I confirm that I am on the grounds of Leinster House. I am late on in the debate so a lot of the ground has been covered already. I draw attention to what Ms O'Malley said about compassion. That is central to all of this. Dr. Hayes referred to labelling. We have to at all times be conscious of our language. When we talk about this, we should talk about bullying behaviour. We should talk about the behaviour rather than the child.

In a lot of this, self-esteem is the silver bullet. I knew very few children in my teaching life who had good self-esteem and engaged in bullying behaviour. We have to look at causes and at mitigating the effects of bullying. When we talk about culture, upstanders and bystanders, we are talking about mitigating the effects of bullying. If we are going to the root cause, we should be looking at the child who engages in bullying behaviour.

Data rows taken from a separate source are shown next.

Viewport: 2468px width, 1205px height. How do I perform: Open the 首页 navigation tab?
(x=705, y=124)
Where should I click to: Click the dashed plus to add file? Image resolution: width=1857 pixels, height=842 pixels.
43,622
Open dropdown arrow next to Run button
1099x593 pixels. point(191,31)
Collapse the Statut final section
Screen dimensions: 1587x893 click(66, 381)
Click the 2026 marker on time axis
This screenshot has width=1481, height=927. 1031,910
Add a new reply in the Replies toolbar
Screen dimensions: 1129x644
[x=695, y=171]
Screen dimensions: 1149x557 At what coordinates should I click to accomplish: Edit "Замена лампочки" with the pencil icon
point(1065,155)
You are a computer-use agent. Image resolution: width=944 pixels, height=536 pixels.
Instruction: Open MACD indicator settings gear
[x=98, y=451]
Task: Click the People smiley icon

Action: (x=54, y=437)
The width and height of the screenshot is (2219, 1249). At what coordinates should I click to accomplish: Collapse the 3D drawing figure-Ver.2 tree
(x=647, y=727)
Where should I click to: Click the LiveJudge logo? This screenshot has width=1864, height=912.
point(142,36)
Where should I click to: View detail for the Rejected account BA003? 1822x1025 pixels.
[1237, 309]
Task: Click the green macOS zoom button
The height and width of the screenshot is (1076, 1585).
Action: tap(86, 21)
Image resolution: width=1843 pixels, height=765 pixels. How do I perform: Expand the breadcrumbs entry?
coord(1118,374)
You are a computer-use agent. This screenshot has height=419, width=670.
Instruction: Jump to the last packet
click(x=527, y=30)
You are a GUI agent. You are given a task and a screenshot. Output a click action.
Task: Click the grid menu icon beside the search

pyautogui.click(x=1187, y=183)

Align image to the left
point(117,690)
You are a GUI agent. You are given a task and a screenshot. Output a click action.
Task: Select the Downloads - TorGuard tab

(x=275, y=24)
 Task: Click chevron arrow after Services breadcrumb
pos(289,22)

I am struck by Dr. Noctor's phrase in his opening that culture is the greatest ally. It made me think of the famous Peter Drucker quote that culture eats strategy for breakfast. As Dr. Noctor stated, one can have all the signs in the world on the school gate but if the culture is not right in the school, strategy counts for nothing.

I draw attention to the atomisation in schools, particularly primary schools. The child's reality is set within the four walls of the primary school class. It is difficult to share culture even between classrooms and between teachers. In Dr. Muldoon's opening piece, he talked about information-sharing between schools and I do not think that happens enough. We certainly do not have a formalised enough process to allow that to happen whereby we could share the experience of what went well and what went less well. I think of Ms O'Malley's example of the three schools that are geographically close but that have such different school cultures. How do we share that experience? How does one school learn from another how to culture-set in the right way?

My question is directed to Dr. Muldoon because three minutes was very short for his opening statement. He mentioned two things in particular. The first was the Department's anti-bullying procedures which date from 2013 and which he believes should be updated. I agree with him. Second, the Youth Mental Health Pathfinder Project commenced five years ago but has not been implemented. I want to give him the opportunity to expand on those a little bit and tell us how important they are for the work of this committee.